*** Supplied records ***

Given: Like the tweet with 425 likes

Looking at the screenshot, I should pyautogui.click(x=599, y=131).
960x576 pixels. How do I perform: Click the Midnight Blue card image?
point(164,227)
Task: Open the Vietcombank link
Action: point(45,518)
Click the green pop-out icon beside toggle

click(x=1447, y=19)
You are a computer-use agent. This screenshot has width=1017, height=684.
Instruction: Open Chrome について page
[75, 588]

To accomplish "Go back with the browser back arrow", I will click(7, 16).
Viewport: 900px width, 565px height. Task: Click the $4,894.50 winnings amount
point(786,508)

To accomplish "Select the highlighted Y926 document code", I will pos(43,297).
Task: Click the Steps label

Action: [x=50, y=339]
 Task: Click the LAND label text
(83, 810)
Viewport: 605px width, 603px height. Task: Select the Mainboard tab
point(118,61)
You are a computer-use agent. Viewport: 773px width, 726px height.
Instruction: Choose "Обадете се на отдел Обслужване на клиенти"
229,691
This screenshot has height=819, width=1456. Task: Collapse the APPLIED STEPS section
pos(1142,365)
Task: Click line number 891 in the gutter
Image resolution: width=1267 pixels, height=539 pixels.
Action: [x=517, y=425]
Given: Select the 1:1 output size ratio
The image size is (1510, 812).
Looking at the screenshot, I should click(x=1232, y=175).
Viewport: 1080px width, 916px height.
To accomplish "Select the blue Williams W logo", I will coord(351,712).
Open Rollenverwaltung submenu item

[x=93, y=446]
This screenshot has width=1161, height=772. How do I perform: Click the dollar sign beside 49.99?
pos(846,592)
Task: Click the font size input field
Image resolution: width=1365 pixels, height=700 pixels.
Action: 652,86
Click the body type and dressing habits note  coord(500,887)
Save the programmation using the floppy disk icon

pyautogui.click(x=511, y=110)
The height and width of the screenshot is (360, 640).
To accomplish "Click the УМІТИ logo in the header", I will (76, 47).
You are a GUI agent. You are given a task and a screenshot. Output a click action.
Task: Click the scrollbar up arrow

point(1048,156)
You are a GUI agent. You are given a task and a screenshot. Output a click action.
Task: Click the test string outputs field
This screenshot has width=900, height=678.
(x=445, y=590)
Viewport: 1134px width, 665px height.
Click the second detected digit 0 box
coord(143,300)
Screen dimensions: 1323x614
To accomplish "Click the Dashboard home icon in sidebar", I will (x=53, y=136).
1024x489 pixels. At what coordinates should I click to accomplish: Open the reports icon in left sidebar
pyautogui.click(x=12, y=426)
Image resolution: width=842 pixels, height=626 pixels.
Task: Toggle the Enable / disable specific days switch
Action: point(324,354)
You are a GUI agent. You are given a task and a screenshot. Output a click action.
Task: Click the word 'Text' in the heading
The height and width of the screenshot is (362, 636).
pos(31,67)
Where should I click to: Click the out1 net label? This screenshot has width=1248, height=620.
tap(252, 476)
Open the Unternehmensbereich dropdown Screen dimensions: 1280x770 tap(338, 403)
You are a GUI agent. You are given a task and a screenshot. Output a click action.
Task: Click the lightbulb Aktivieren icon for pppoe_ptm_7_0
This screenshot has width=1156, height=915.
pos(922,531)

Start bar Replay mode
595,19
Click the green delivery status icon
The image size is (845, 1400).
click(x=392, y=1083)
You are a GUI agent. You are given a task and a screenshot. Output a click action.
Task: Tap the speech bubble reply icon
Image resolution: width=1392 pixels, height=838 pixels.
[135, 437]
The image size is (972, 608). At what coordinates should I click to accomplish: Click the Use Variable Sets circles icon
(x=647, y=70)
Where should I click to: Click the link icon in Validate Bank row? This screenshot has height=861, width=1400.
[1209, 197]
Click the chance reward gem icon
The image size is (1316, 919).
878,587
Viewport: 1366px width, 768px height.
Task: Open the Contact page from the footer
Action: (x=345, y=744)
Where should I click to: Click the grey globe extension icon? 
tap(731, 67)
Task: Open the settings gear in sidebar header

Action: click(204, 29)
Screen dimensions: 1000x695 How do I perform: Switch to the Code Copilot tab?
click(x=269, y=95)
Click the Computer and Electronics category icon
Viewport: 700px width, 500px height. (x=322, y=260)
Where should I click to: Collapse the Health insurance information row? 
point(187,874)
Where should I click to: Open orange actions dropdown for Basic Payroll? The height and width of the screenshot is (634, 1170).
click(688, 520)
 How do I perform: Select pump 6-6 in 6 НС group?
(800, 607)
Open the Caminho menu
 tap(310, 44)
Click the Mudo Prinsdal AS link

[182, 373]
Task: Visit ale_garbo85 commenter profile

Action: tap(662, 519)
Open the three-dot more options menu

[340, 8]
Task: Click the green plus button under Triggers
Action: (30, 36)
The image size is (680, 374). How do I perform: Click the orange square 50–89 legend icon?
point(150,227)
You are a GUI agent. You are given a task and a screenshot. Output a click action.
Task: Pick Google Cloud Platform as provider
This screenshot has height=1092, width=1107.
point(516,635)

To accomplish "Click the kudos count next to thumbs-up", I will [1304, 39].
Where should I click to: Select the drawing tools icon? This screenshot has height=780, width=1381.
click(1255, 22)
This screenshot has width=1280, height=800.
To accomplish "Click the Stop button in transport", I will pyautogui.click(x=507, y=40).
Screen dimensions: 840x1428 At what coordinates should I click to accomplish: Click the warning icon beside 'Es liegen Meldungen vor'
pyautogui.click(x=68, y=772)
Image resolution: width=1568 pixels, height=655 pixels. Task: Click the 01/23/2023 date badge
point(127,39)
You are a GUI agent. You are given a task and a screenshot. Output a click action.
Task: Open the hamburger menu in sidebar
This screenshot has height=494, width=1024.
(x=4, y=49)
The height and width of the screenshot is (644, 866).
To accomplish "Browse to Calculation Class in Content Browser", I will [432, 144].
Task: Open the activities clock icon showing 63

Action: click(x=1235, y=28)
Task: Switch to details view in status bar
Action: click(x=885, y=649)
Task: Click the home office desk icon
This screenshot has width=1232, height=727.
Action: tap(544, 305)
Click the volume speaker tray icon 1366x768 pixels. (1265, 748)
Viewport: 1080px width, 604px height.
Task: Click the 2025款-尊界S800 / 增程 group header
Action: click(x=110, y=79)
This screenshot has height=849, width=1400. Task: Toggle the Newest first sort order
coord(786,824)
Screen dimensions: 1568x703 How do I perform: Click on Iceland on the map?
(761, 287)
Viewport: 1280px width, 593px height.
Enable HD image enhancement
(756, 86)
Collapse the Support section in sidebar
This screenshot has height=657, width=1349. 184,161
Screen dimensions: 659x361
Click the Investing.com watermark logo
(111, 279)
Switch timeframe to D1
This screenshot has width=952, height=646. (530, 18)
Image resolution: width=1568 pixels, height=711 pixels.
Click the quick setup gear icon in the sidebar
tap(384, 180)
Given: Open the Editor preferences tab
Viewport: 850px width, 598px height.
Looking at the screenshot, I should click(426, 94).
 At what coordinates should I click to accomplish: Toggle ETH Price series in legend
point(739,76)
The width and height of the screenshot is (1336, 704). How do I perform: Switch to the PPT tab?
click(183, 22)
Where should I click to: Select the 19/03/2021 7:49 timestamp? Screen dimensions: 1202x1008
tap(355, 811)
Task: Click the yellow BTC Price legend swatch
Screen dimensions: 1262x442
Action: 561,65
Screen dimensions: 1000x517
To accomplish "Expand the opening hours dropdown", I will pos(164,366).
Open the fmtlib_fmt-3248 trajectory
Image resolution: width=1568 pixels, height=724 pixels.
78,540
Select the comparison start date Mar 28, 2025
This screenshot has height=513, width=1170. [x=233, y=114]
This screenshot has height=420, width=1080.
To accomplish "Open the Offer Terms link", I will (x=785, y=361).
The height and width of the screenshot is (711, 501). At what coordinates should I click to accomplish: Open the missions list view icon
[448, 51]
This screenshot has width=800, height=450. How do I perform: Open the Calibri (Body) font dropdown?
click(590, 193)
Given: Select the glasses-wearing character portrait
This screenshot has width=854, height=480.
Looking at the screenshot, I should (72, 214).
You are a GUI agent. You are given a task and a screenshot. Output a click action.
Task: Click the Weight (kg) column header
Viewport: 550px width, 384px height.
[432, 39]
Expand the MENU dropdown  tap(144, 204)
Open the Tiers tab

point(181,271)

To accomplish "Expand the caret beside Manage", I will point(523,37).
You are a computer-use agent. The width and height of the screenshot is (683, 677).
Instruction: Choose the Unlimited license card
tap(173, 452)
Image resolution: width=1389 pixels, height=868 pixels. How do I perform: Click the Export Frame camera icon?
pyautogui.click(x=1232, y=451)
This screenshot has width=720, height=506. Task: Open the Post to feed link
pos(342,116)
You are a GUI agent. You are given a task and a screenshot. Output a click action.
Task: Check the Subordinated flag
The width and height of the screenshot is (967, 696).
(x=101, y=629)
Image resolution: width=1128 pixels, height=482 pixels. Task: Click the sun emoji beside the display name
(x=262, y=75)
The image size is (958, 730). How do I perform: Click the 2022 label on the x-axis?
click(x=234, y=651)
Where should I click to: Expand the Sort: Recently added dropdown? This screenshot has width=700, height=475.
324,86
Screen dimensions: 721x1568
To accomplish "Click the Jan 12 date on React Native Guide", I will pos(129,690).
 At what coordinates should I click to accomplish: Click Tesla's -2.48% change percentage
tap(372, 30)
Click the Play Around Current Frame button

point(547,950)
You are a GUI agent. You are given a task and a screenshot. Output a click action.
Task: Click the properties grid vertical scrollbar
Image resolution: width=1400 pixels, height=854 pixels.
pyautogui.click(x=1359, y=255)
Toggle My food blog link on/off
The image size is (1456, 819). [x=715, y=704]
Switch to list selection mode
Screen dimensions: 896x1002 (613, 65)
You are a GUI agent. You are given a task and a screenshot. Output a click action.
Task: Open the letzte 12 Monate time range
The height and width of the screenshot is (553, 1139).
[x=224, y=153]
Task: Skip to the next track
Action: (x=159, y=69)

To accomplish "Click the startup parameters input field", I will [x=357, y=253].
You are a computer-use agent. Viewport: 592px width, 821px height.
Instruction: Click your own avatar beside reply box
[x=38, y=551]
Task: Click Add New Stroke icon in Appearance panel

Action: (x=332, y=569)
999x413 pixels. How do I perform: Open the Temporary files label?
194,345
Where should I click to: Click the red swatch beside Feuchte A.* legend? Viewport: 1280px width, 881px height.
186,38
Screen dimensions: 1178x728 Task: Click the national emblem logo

*** End of Supplied records ***

Wherever the string "field" occurs in the records, copy the line it is in.

Task: Click the font size input field
Task: Click the test string outputs field
To accomplish "Click the startup parameters input field", I will [x=357, y=253].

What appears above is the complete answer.